- _To do_: Your reply should consist solely of the lines from the one containing "Open the padlock icon in the sidebar" through the end of the data, restated word for word.

- _Data under study_:
★ ★ ★ ★ ★
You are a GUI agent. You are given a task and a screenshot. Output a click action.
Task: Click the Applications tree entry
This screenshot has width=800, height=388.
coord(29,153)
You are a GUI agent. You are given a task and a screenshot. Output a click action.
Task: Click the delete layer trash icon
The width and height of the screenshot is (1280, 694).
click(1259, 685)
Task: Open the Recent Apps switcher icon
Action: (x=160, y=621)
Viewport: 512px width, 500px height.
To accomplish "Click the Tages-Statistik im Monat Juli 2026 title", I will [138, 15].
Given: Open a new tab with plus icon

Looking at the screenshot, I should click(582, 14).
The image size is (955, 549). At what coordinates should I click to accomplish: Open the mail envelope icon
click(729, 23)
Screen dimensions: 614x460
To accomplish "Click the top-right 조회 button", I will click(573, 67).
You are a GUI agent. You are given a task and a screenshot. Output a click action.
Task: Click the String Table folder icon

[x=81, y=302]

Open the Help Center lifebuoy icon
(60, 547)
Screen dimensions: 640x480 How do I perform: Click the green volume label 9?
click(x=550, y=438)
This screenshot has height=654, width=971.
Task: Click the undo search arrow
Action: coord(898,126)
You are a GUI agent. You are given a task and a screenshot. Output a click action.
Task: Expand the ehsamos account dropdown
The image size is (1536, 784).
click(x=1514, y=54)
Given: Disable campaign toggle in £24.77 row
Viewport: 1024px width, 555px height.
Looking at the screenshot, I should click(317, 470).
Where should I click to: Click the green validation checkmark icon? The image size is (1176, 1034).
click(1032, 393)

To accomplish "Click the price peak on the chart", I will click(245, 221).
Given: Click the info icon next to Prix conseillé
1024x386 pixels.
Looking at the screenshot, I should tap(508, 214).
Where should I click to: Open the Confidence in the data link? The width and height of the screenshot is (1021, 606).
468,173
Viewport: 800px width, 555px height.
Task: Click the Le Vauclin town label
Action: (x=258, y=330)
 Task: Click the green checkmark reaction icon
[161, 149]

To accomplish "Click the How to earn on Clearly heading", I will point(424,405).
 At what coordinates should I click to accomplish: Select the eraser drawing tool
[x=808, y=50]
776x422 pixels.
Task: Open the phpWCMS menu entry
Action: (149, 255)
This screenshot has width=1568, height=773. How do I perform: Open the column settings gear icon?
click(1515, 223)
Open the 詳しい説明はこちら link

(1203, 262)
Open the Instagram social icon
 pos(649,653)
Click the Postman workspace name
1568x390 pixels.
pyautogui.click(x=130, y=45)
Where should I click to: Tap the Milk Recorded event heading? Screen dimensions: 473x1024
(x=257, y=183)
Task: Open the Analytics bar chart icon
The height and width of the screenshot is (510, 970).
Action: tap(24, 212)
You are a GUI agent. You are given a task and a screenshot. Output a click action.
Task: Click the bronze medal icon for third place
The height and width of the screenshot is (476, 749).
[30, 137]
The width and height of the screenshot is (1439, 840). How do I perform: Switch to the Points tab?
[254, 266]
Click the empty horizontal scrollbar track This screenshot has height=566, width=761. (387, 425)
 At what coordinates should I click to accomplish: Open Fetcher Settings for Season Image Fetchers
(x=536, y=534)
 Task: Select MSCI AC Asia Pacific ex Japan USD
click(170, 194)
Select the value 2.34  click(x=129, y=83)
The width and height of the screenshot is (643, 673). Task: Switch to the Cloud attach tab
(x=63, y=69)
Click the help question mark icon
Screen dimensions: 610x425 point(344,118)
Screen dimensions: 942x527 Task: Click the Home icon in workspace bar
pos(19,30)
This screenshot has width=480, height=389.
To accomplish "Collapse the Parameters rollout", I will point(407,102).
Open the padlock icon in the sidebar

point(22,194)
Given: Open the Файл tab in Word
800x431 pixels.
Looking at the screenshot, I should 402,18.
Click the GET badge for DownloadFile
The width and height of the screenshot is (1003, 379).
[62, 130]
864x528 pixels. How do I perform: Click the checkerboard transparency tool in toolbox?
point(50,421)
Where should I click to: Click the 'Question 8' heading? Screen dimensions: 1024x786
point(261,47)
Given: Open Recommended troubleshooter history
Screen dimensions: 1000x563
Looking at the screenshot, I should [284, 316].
★ ★ ★ ★ ★
- _Response for this exercise_:
Open the padlock icon in the sidebar

point(22,194)
Given: Open the Файл tab in Word
800x431 pixels.
Looking at the screenshot, I should 402,18.
Click the GET badge for DownloadFile
The width and height of the screenshot is (1003, 379).
[62, 130]
864x528 pixels. How do I perform: Click the checkerboard transparency tool in toolbox?
point(50,421)
Where should I click to: Click the 'Question 8' heading? Screen dimensions: 1024x786
point(261,47)
Given: Open Recommended troubleshooter history
Screen dimensions: 1000x563
Looking at the screenshot, I should [284, 316].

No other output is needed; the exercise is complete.